Someone you deemed ‘non-essential’ is processing all the insurance claims for the spike in sick people.

You want a clean hospital, but janitors, the women running laundry cycles for clean gowns and sheets around the clock, and the pest control man didn’t make the cut on your list.

Lots of law enforcement uniforms have to be dry cleaned and their vehicles need to be serviced, too. These people have to be compensated for their time, so a payroll clerk, a banker, and someone with the payroll company is making sure the money gets where it’s supposed to go.

IT people are working to make sure all of the virtual meetings you’re having are stabilized and secure.

The farmer making sure you don’t starve has equipment and tool needs and a distribution route at several points in the process.

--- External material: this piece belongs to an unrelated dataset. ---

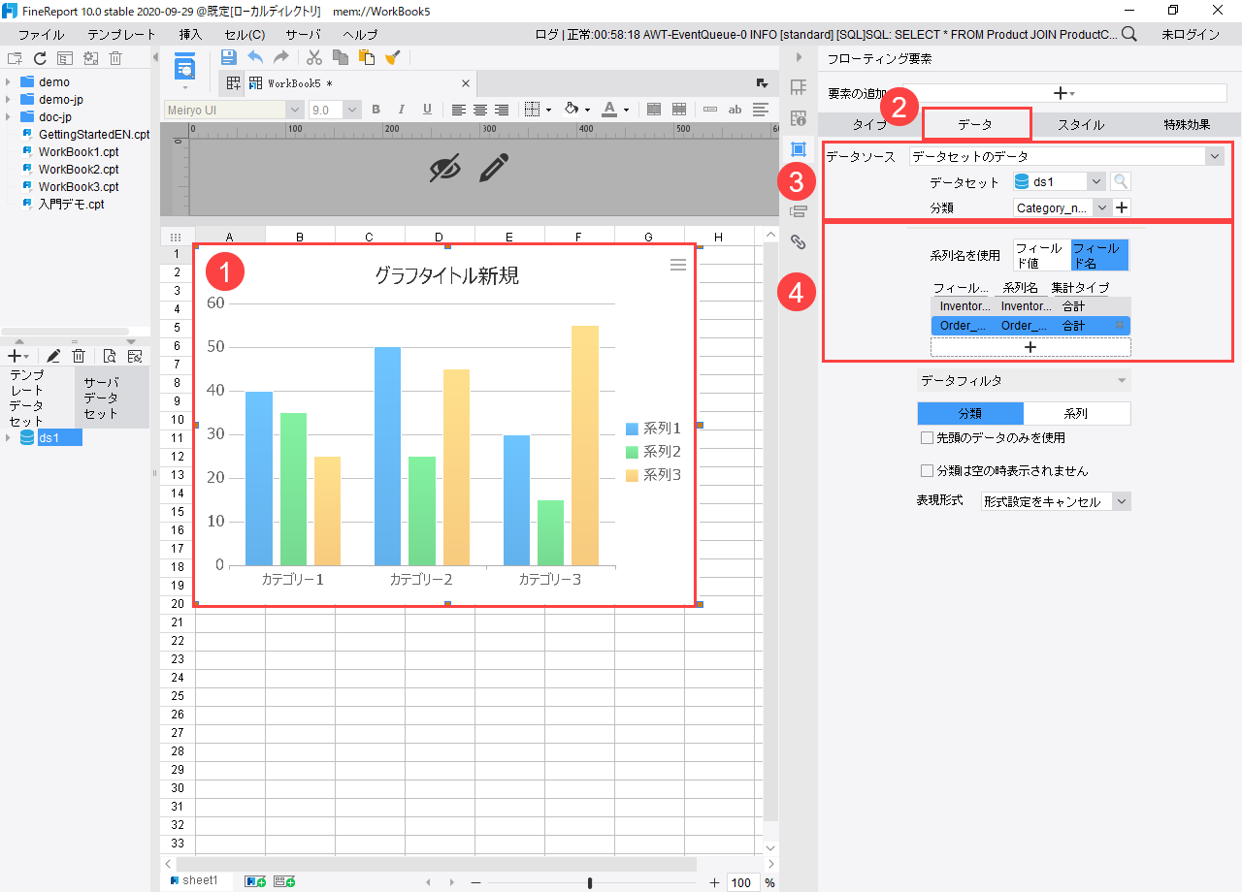1242x892 pixels.
Task: Remove the Order_ series row
Action: point(1120,326)
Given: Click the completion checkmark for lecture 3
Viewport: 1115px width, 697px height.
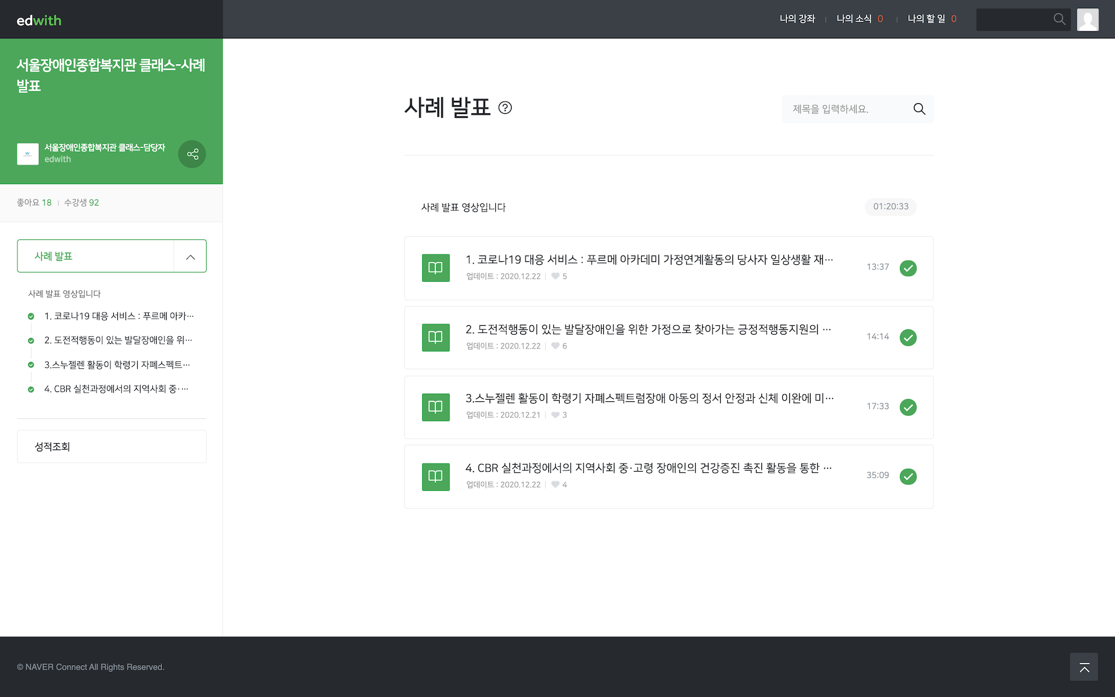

Nearly everyone has purchased something online (be it Tylenol, toilet paper, or cookies) during all of this in an effort to avoid going out. The things you’ve had delivered were produced somewhere else by a factory worker who had to leave the house. That wouldn’t have been possible if someone else hadn’t cultivated and produced the materials necessary to make the product you desired or needed. Warehouse workers packaged the product, the pilots, air traffic control folks, and plane maintenance employees got that plane off the ground after a trucker delivered fuel. Another trucker helped get your items to USPS, UPS, and FedEx facilities where more workers also had to leave the house to load the trucks so the item could get to your door.

You expect timely updates on what’s going on while you’re locked at home, but the news doesn’t just appear in the inbox of the people around the country bringing you updates – virus or otherwise.

Storms wreaked havoc on our state last night, so power companies, cell tower reps, and internet providers are out restoring service today. Those who sustained damage are going to need contractors and perhaps temporary housing, courtesy of a hotel or a short-term rental through a landlord.

And all of these people in the professions mentioned above, if they have kids, they need childcare.

If you’re constantly questioning ‘why’ someone is out or trying to limit who that may be, you have no idea what people around you are doing to make the world keep spinning.